◆ **GOAL OF THE EXERCISE**:
Continue the article on preserving privacy in Internet searches from the point where it stops.

◆ **GIVEN PASSAGE**:
A new system preserves the right to privacy in Internet searches

Just imagine someone from Company X who uses the Google search engine to obtain information about a certain technology. If Company Y, a competitor of X, should discover this situation, it could infer that the abovementioned technology is going to be used in X's new products, and with that information it could obtain a competitive edge.

In the same way, a mass media enterprise that finds out the searches undertaken by the competition's journalists could infer what news items they are working on and beat them to it. A personal report could also be drawn up on someone based on their searches.

In order to solve these types of situations, a team of researchers from three Catalan universities (the Rovira i Virgili University, the Autónoma of Barcelona and the Oberta of Catalonia) has developed a system which preserves user privacy via a new computer protocol, whose details are published in the Computer Communications magazine.

“It is a model based on cryptographic tools which distort the profile of users when they use search engines on Internet”, explains Alexandre Viejo to SINC. He is one of the authors of the study and a researcher at the Computer Engineering Department of the Rovira i Virgili University, “in such a way that their privacy is preserved”.

◆ **DATA SHOWN**:
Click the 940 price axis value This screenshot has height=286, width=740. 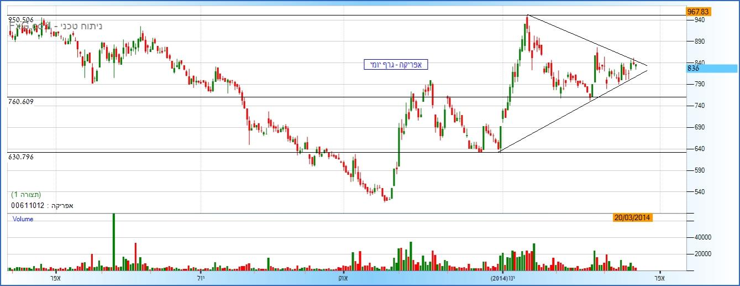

◆ **EXERCISE RESULT**:
Search engines such as Google, Yahoo and Microsoft Live search save the profiles of their users (via an analysis of the searches they undertake) with the argument that they are more familiar with their interests and offer a more efficient response.

There currently exist types of software which provide anonymous navigation, such as the Tor network, but the new system “offers a clear improvement in response time”. Nevertheless, Alexandre Viejo acknowledges that the application of the protocol delays searches slightly, “but it can be perfectly assumed by the user”.

The tool prototype has already been tried in closed (research centre intranets) and open (internet) environments, “and the results allow us to be optimistic with the global implementation of the model”. The researchers are now working on the development of a final user version and trust that it will soon be easily integrated into the main platforms and browsers.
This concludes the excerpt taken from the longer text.